▸ **DIRECTIONS FOR THIS TASK**
Copy every line of the material below word for word.

BEGIN DATA PROVIDED

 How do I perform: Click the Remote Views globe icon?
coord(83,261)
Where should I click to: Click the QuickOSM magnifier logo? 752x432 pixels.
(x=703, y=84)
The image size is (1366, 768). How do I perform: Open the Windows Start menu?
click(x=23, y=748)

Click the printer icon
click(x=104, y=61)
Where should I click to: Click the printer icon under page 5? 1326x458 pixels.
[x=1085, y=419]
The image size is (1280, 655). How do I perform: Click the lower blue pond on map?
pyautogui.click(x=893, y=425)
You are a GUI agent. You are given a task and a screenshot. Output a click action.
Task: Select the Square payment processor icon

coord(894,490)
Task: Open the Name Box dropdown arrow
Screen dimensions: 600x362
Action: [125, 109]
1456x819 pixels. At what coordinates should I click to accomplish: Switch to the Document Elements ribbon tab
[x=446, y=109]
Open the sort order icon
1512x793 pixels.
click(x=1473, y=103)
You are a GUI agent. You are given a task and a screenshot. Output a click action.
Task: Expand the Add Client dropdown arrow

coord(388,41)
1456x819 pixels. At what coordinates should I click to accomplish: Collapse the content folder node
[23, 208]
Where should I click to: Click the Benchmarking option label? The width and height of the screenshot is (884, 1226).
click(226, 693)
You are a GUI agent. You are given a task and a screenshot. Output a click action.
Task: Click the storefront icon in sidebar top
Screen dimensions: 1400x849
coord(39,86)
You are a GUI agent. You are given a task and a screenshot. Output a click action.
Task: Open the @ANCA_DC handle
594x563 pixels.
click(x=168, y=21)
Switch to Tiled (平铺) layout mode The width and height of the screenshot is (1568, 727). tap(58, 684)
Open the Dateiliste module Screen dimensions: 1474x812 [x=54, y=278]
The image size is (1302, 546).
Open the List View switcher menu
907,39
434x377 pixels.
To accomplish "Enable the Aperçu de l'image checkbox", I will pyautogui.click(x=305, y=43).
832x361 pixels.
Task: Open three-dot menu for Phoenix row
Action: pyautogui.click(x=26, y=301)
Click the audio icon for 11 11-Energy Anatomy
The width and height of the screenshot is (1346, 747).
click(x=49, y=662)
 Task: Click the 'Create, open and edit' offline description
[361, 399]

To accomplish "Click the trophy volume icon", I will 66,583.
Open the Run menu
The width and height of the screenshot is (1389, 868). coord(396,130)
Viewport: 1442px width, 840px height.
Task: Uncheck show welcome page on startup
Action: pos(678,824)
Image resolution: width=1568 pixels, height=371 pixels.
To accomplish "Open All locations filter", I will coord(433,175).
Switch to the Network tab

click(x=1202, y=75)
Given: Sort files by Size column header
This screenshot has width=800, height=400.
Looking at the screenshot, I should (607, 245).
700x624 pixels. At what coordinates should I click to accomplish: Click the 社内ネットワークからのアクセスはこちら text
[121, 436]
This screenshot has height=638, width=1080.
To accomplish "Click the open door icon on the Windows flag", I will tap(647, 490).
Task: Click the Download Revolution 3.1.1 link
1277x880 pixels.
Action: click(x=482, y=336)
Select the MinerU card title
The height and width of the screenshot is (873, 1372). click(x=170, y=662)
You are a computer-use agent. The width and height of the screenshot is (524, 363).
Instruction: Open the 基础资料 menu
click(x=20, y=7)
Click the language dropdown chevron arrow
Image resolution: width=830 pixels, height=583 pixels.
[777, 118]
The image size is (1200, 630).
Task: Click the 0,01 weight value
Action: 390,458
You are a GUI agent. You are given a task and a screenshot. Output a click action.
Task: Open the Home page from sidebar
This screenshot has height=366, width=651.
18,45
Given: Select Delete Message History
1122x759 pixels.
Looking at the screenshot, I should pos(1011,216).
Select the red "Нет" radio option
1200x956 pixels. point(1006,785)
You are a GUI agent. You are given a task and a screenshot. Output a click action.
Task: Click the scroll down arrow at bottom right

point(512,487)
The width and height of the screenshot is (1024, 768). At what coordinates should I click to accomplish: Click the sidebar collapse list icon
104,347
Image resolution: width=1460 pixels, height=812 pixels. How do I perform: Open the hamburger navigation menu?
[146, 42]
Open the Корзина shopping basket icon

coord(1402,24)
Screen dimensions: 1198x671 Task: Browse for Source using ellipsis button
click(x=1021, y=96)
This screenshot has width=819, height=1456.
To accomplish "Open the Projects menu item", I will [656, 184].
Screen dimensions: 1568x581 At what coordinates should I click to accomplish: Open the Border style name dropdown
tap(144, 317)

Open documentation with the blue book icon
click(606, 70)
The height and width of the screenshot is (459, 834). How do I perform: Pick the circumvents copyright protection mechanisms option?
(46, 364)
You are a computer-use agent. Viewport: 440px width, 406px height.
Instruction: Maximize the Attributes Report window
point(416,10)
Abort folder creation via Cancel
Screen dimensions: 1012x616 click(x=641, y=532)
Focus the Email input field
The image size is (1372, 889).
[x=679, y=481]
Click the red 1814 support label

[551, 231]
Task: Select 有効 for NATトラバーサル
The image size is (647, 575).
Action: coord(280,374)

END DATA PROVIDED

▸ **CORRECT RESPONSE**
 How do I perform: Click the Remote Views globe icon?
coord(83,261)
Where should I click to: Click the QuickOSM magnifier logo? 752x432 pixels.
(x=703, y=84)
The image size is (1366, 768). How do I perform: Open the Windows Start menu?
click(x=23, y=748)

Click the printer icon
click(x=104, y=61)
Where should I click to: Click the printer icon under page 5? 1326x458 pixels.
[x=1085, y=419]
The image size is (1280, 655). How do I perform: Click the lower blue pond on map?
pyautogui.click(x=893, y=425)
You are a GUI agent. You are given a task and a screenshot. Output a click action.
Task: Select the Square payment processor icon

coord(894,490)
Task: Open the Name Box dropdown arrow
Screen dimensions: 600x362
Action: [125, 109]
1456x819 pixels. At what coordinates should I click to accomplish: Switch to the Document Elements ribbon tab
[x=446, y=109]
Open the sort order icon
1512x793 pixels.
click(x=1473, y=103)
You are a GUI agent. You are given a task and a screenshot. Output a click action.
Task: Expand the Add Client dropdown arrow

coord(388,41)
1456x819 pixels. At what coordinates should I click to accomplish: Collapse the content folder node
[23, 208]
Where should I click to: Click the Benchmarking option label? The width and height of the screenshot is (884, 1226).
click(226, 693)
You are a GUI agent. You are given a task and a screenshot. Output a click action.
Task: Click the storefront icon in sidebar top
Screen dimensions: 1400x849
coord(39,86)
You are a GUI agent. You are given a task and a screenshot. Output a click action.
Task: Open the @ANCA_DC handle
594x563 pixels.
click(x=168, y=21)
Switch to Tiled (平铺) layout mode The width and height of the screenshot is (1568, 727). tap(58, 684)
Open the Dateiliste module Screen dimensions: 1474x812 [x=54, y=278]
The image size is (1302, 546).
Open the List View switcher menu
907,39
434x377 pixels.
To accomplish "Enable the Aperçu de l'image checkbox", I will pyautogui.click(x=305, y=43).
832x361 pixels.
Task: Open three-dot menu for Phoenix row
Action: pyautogui.click(x=26, y=301)
Click the audio icon for 11 11-Energy Anatomy
The width and height of the screenshot is (1346, 747).
click(x=49, y=662)
 Task: Click the 'Create, open and edit' offline description
[361, 399]

To accomplish "Click the trophy volume icon", I will 66,583.
Open the Run menu
The width and height of the screenshot is (1389, 868). coord(396,130)
Viewport: 1442px width, 840px height.
Task: Uncheck show welcome page on startup
Action: pos(678,824)
Image resolution: width=1568 pixels, height=371 pixels.
To accomplish "Open All locations filter", I will coord(433,175).
Switch to the Network tab

click(x=1202, y=75)
Given: Sort files by Size column header
This screenshot has width=800, height=400.
Looking at the screenshot, I should (607, 245).
700x624 pixels. At what coordinates should I click to accomplish: Click the 社内ネットワークからのアクセスはこちら text
[121, 436]
This screenshot has height=638, width=1080.
To accomplish "Click the open door icon on the Windows flag", I will tap(647, 490).
Task: Click the Download Revolution 3.1.1 link
1277x880 pixels.
Action: click(x=482, y=336)
Select the MinerU card title
The height and width of the screenshot is (873, 1372). click(x=170, y=662)
You are a computer-use agent. The width and height of the screenshot is (524, 363).
Instruction: Open the 基础资料 menu
click(x=20, y=7)
Click the language dropdown chevron arrow
Image resolution: width=830 pixels, height=583 pixels.
[777, 118]
The image size is (1200, 630).
Task: Click the 0,01 weight value
Action: 390,458
You are a GUI agent. You are given a task and a screenshot. Output a click action.
Task: Open the Home page from sidebar
This screenshot has height=366, width=651.
18,45
Given: Select Delete Message History
1122x759 pixels.
Looking at the screenshot, I should pos(1011,216).
Select the red "Нет" radio option
1200x956 pixels. point(1006,785)
You are a GUI agent. You are given a task and a screenshot. Output a click action.
Task: Click the scroll down arrow at bottom right

point(512,487)
The width and height of the screenshot is (1024, 768). At what coordinates should I click to accomplish: Click the sidebar collapse list icon
104,347
Image resolution: width=1460 pixels, height=812 pixels. How do I perform: Open the hamburger navigation menu?
[146, 42]
Open the Корзина shopping basket icon

coord(1402,24)
Screen dimensions: 1198x671 Task: Browse for Source using ellipsis button
click(x=1021, y=96)
This screenshot has width=819, height=1456.
To accomplish "Open the Projects menu item", I will [656, 184].
Screen dimensions: 1568x581 At what coordinates should I click to accomplish: Open the Border style name dropdown
tap(144, 317)

Open documentation with the blue book icon
click(606, 70)
The height and width of the screenshot is (459, 834). How do I perform: Pick the circumvents copyright protection mechanisms option?
(46, 364)
You are a computer-use agent. Viewport: 440px width, 406px height.
Instruction: Maximize the Attributes Report window
point(416,10)
Abort folder creation via Cancel
Screen dimensions: 1012x616 click(x=641, y=532)
Focus the Email input field
The image size is (1372, 889).
[x=679, y=481]
Click the red 1814 support label

[551, 231]
Task: Select 有効 for NATトラバーサル
The image size is (647, 575).
Action: coord(280,374)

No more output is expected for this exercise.